DATA RECORDS:
※ ※ ※

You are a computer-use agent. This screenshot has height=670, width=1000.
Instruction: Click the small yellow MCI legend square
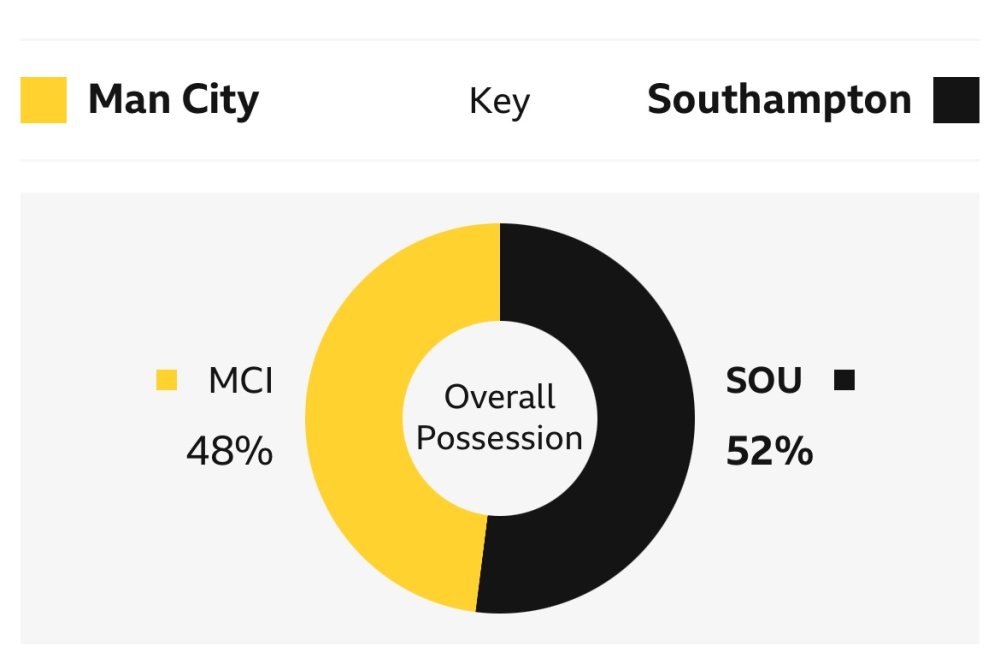pos(167,380)
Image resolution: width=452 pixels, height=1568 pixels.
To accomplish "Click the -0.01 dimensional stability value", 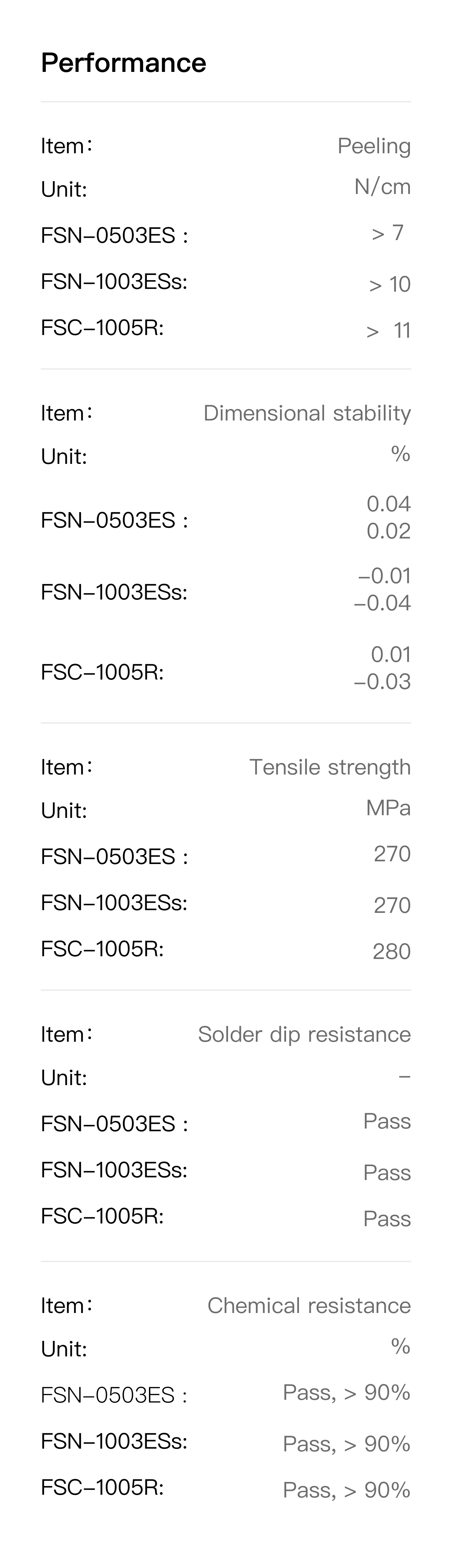I will (384, 575).
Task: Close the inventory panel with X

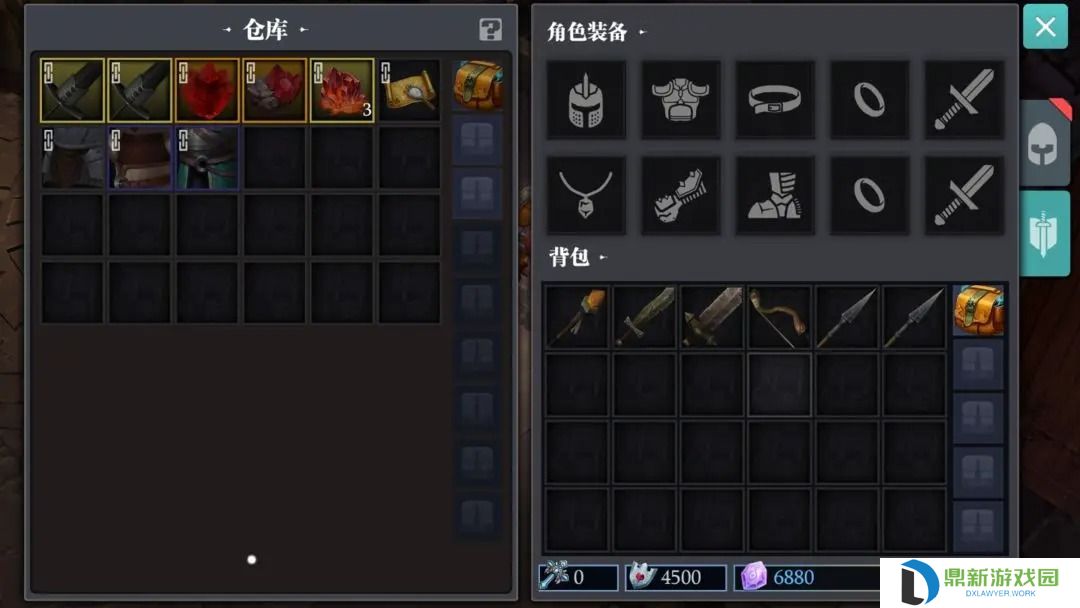Action: click(x=1045, y=27)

※ ※ ※

TASK DESCRIPTION: Look through the listing above and copy each line where the string "height" occurs.

THE COMPLETED TASK:
You are a computer-use agent. This screenshot has height=670, width=1000.
Image resolution: width=452 pixels, height=1568 pixels.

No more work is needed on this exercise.